* [Task inputs]:

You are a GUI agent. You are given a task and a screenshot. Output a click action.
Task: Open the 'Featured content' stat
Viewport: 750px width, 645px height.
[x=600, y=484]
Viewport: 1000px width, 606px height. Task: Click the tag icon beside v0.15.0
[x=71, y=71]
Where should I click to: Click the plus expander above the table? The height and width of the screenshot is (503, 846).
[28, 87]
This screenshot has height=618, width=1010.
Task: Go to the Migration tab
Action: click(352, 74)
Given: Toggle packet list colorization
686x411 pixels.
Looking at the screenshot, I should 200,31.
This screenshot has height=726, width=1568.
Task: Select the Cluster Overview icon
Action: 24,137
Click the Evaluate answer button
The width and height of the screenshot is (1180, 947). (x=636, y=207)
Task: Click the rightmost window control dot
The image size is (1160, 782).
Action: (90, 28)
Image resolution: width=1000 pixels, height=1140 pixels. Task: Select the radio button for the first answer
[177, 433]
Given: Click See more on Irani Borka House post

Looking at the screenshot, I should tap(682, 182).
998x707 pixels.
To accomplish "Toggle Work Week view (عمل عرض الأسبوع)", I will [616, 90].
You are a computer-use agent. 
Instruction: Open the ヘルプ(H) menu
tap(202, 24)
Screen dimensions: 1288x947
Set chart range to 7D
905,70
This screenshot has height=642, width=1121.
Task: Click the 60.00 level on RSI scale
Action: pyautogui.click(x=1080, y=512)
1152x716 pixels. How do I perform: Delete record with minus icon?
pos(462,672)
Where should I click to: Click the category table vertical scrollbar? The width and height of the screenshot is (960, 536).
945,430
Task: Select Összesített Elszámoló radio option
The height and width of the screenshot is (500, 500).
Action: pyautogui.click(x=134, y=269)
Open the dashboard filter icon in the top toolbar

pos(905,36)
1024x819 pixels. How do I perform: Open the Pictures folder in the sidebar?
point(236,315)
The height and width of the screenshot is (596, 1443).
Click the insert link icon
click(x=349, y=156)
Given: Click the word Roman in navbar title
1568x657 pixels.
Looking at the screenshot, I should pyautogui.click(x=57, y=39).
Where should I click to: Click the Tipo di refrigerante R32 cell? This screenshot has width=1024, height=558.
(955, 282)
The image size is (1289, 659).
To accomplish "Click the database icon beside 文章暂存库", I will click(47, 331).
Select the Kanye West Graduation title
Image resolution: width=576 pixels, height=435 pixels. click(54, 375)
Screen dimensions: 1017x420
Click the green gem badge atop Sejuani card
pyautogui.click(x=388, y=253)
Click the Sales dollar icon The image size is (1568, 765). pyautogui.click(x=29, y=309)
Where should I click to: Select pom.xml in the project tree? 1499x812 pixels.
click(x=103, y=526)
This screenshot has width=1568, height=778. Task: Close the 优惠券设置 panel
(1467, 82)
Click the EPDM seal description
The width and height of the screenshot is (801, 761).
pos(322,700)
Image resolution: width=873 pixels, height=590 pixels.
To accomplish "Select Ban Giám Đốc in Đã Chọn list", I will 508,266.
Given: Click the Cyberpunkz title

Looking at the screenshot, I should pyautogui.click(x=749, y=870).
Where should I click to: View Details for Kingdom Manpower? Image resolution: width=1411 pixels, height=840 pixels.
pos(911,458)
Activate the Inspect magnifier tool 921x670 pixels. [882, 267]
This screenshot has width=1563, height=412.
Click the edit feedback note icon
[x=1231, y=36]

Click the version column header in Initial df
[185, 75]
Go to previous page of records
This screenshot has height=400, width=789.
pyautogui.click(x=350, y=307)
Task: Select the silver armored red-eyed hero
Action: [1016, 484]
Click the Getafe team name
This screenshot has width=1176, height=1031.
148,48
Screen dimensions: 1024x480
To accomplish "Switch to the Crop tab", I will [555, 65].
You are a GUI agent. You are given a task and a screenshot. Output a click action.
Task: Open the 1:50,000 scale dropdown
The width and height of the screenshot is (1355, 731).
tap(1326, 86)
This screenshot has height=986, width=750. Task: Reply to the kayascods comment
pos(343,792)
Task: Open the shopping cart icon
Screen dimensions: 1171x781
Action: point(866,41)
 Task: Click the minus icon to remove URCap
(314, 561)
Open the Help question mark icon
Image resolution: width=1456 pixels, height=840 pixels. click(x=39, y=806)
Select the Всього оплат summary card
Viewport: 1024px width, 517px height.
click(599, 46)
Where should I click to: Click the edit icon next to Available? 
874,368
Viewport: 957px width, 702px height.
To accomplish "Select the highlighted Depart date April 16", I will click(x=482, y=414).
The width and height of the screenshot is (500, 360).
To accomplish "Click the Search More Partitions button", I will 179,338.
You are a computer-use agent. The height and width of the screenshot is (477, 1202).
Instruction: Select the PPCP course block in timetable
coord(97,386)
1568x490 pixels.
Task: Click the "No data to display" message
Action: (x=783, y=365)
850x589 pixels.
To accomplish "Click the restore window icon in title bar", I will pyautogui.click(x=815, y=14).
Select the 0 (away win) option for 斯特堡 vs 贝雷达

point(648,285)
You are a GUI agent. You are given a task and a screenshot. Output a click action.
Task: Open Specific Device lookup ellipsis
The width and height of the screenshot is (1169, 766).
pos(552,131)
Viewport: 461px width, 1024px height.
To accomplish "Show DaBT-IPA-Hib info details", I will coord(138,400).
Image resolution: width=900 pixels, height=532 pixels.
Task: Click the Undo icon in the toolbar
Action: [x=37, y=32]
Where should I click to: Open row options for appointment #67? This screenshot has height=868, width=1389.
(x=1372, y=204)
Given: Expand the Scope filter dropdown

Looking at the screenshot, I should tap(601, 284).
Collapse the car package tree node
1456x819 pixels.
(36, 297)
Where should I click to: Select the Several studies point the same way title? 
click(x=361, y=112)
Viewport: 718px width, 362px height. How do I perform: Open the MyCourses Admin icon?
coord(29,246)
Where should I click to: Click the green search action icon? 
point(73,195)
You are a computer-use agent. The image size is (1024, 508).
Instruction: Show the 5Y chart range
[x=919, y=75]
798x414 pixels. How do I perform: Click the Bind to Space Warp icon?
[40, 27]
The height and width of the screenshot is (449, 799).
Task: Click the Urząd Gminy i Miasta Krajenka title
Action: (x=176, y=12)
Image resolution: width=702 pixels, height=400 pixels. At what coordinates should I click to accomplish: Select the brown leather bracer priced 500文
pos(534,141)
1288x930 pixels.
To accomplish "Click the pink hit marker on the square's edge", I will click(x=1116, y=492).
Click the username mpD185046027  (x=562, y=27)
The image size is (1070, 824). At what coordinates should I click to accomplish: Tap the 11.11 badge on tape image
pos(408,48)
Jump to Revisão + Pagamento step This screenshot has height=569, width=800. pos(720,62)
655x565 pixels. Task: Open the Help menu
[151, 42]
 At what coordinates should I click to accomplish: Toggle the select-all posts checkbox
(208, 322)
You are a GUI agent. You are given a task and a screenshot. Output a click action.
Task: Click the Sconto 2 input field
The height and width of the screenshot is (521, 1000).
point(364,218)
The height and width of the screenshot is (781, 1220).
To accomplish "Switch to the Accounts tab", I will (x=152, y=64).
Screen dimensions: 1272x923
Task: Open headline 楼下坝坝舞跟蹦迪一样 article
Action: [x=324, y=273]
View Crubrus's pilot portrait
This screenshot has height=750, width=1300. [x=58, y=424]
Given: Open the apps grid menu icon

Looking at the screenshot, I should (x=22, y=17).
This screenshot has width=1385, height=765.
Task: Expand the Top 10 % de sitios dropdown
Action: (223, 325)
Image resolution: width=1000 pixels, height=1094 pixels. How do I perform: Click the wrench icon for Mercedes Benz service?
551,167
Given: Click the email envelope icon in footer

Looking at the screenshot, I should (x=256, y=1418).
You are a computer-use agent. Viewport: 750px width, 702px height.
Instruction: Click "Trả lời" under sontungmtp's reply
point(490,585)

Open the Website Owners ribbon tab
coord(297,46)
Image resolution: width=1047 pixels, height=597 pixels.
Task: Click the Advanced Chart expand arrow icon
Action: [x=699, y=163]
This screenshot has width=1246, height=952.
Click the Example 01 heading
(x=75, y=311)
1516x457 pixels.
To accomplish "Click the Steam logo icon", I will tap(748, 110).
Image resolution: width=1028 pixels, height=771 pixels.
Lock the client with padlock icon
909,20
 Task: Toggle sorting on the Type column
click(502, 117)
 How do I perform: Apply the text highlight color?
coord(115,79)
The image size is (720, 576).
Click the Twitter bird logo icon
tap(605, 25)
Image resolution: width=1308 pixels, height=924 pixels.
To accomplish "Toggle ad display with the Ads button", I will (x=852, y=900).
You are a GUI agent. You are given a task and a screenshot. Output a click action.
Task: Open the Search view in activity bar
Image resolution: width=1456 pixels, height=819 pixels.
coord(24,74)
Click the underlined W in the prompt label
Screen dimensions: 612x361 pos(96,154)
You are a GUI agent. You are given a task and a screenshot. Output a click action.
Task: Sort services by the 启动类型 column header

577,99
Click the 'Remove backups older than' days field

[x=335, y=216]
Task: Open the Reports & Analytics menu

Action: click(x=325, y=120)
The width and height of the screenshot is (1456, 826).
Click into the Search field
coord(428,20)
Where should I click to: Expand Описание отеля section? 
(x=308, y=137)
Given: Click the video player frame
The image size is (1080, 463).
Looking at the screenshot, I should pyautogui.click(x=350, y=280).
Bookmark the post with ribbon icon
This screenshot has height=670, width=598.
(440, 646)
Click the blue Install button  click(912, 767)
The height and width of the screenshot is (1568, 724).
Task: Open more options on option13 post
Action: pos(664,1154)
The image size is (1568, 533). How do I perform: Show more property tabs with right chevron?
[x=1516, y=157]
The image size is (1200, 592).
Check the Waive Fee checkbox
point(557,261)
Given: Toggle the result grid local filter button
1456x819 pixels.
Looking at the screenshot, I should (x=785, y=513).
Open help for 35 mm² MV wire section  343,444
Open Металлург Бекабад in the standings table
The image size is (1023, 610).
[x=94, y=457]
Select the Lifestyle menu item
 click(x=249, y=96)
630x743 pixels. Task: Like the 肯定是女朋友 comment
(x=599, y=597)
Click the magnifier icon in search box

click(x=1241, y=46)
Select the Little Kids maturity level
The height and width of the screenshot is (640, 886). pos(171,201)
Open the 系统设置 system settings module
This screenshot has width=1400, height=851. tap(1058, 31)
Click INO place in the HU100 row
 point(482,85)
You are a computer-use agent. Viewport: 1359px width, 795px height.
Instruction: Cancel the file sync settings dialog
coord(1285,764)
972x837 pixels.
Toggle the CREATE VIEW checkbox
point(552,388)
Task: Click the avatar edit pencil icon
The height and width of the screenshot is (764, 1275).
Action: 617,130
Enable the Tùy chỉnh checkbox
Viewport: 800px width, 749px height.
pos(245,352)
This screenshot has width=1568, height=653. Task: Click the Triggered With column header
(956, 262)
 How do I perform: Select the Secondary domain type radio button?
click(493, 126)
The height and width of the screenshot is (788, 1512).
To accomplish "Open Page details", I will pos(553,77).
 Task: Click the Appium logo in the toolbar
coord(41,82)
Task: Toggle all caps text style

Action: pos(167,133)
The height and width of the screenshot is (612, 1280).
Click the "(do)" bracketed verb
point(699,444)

* [Task to carry out]: Reproduce the lines above word for word, starting with the first line and going on through the line with "pos(905,36)", including that line.

* [Task output]:
You are a GUI agent. You are given a task and a screenshot. Output a click action.
Task: Open the 'Featured content' stat
Viewport: 750px width, 645px height.
[x=600, y=484]
Viewport: 1000px width, 606px height. Task: Click the tag icon beside v0.15.0
[x=71, y=71]
Where should I click to: Click the plus expander above the table? The height and width of the screenshot is (503, 846).
[28, 87]
This screenshot has height=618, width=1010.
Task: Go to the Migration tab
Action: click(352, 74)
Given: Toggle packet list colorization
686x411 pixels.
Looking at the screenshot, I should 200,31.
This screenshot has height=726, width=1568.
Task: Select the Cluster Overview icon
Action: 24,137
Click the Evaluate answer button
The width and height of the screenshot is (1180, 947). (x=636, y=207)
Task: Click the rightmost window control dot
The image size is (1160, 782).
Action: (90, 28)
Image resolution: width=1000 pixels, height=1140 pixels. Task: Select the radio button for the first answer
[177, 433]
Given: Click See more on Irani Borka House post

Looking at the screenshot, I should tap(682, 182).
998x707 pixels.
To accomplish "Toggle Work Week view (عمل عرض الأسبوع)", I will [616, 90].
You are a computer-use agent. 
Instruction: Open the ヘルプ(H) menu
tap(202, 24)
Screen dimensions: 1288x947
Set chart range to 7D
905,70
This screenshot has height=642, width=1121.
Task: Click the 60.00 level on RSI scale
Action: pyautogui.click(x=1080, y=512)
1152x716 pixels. How do I perform: Delete record with minus icon?
pos(462,672)
Where should I click to: Click the category table vertical scrollbar? The width and height of the screenshot is (960, 536).
945,430
Task: Select Összesített Elszámoló radio option
The height and width of the screenshot is (500, 500).
Action: pyautogui.click(x=134, y=269)
Open the dashboard filter icon in the top toolbar

pos(905,36)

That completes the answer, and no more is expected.